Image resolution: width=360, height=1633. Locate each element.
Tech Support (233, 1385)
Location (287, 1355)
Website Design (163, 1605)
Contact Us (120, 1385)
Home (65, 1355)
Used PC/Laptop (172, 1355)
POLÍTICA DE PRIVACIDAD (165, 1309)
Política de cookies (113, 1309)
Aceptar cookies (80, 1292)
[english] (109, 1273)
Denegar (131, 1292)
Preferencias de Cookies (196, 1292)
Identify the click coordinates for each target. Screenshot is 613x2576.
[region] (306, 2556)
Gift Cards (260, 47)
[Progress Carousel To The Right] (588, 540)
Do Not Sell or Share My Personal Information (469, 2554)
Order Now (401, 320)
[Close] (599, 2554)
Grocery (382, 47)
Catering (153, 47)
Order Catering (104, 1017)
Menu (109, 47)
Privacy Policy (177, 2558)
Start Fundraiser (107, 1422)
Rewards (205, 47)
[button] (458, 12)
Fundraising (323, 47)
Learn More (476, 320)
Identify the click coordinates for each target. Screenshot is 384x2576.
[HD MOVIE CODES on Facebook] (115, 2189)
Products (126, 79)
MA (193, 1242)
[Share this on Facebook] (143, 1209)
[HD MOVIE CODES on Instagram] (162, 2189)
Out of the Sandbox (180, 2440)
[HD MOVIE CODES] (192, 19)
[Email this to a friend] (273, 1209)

__WHAT YOU NEED TO DO__. Could you retype exactly the lines from the first one of the records through the line containing "[HD MOVIE CODES on Instagram] (162, 2189)", both included, and nothing more?

__RESPONSE TO THE TASK__.
Image resolution: width=360, height=1633. Locate each element.
Tech Support (233, 1385)
Location (287, 1355)
Website Design (163, 1605)
Contact Us (120, 1385)
Home (65, 1355)
Used PC/Laptop (172, 1355)
POLÍTICA DE PRIVACIDAD (165, 1309)
Política de cookies (113, 1309)
Aceptar cookies (80, 1292)
[english] (109, 1273)
Denegar (131, 1292)
Preferencias de Cookies (196, 1292)
Identify the click coordinates for each target. Screenshot is 613x2576.
[region] (306, 2556)
Gift Cards (260, 47)
[Progress Carousel To The Right] (588, 540)
Do Not Sell or Share My Personal Information (469, 2554)
Order Now (401, 320)
[Close] (599, 2554)
Grocery (382, 47)
Catering (153, 47)
Order Catering (104, 1017)
Menu (109, 47)
Privacy Policy (177, 2558)
Start Fundraiser (107, 1422)
Rewards (205, 47)
[button] (458, 12)
Fundraising (323, 47)
Learn More (476, 320)
Identify the click coordinates for each target. Screenshot is 384x2576.
[HD MOVIE CODES on Facebook] (115, 2189)
Products (126, 79)
MA (193, 1242)
[Share this on Facebook] (143, 1209)
[HD MOVIE CODES on Instagram] (162, 2189)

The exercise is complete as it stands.